The vent plate 32 preferably includes a first set of spaced elongated vent slots 38 having at least one side edge thereof extending angularly inwardly into the chamber 33 in a left hand direction as viewed in the drawings, and a second set of similar spaced elongated vent slots 40 having at least one side edge thereof extending angularly inwardly into the chamber 33 in a right hand direction for a purpose as will be hereinafter set forth. In addition, the upper edge 42 for the angularly disposed heat exchanger plate 24 terminates in spaced relation with respect to the point 26 whereby a hiatus 44 is provided between the exchanger plate 30 and the flange 34, providing a rearwardly extending vent opening from the chamber 33. In addition, it is preferable to provide an expanded metal or mesh heat exchanger grate 46 in the chamber 33 and in intimate engagement with the inner surface of the exchanger plate 30 whereby air will flow through the openings of the grate for cooling of the plate 30 in order to reduce the temperature of the plate 30 during a burning operation, thus precluding damaging temperature levels that may build up in the usual fireplace utilizing devices available today.
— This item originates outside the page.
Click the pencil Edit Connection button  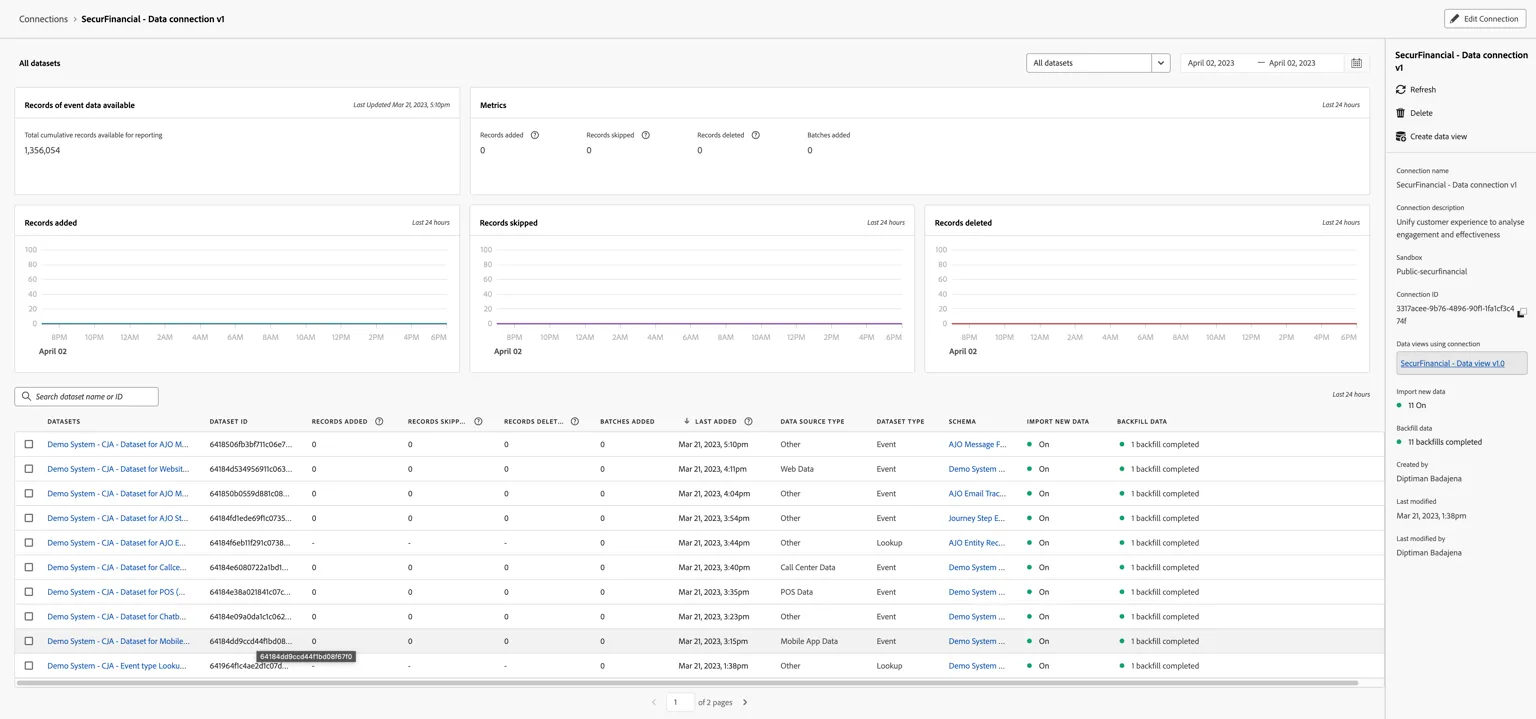1485,19
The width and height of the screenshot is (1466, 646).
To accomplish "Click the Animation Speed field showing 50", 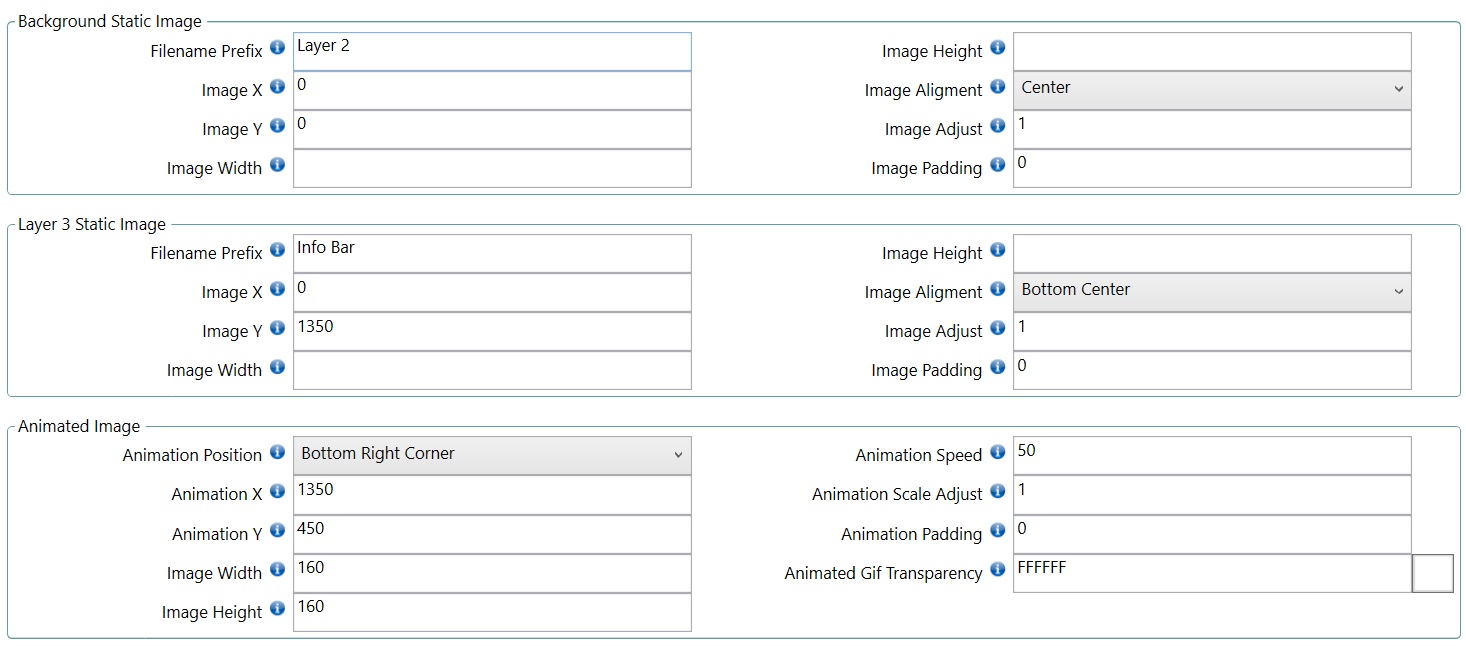I will click(1211, 455).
An open type blower 48 powered by a suitable electric motor 50 is mounted within the chamber 33 and secured to the housing 12 in any well known manner (not shown) for a purpose as will be hereinafter set forth. A suitable thermostat 52 is suspended in a substantially central position within the chamber 33 and is electrically connected in series with the motor 50 by suitable high temperature asbestos wiring 54. The wiring 54 preferably extends through or is suitably connected with an internal flange 56 (FIG. 2) provided on the inner periphery of the housing 12, and is sufficiently "stiff" or rigid for supporting the thermostat in the suspended position within the chamber 33. The motor 50 is suitably electrically connected with the usual power cord 58 which is provided with the usual electric plug (not shown) at the outer end thereof whereby the motor 50 may be operably connected with the usual house current normally available at the site of a fireplace.

In use, apparatus 10 may be disposed within the fireplace 14 in such a manner that the rearward or downwardly disposed edge of the heat exchanger plate 30 is disposed in the proximity of the rear wall of the fireplace, and the vent plate 32 is open to the area surrounding the fireplace opening. The motor 50 may be operably connected with the house current in the normal manner whereby electric current is constantly supplied to the motor through the power cord 58. However, the actuation of the motor 50 is controlled by the ambient temperature in the proximity of the thermostat 52 whereby the motor 50 is activated only when the temperature within the chamber 33 reaches a predetermined or preselected degree. The fuel 16, such as logs, coal, or the like, is disposed on the heat exchanger plate 32, as shown in FIG. 4, and may be ignited in any well known or usual manner (not shown).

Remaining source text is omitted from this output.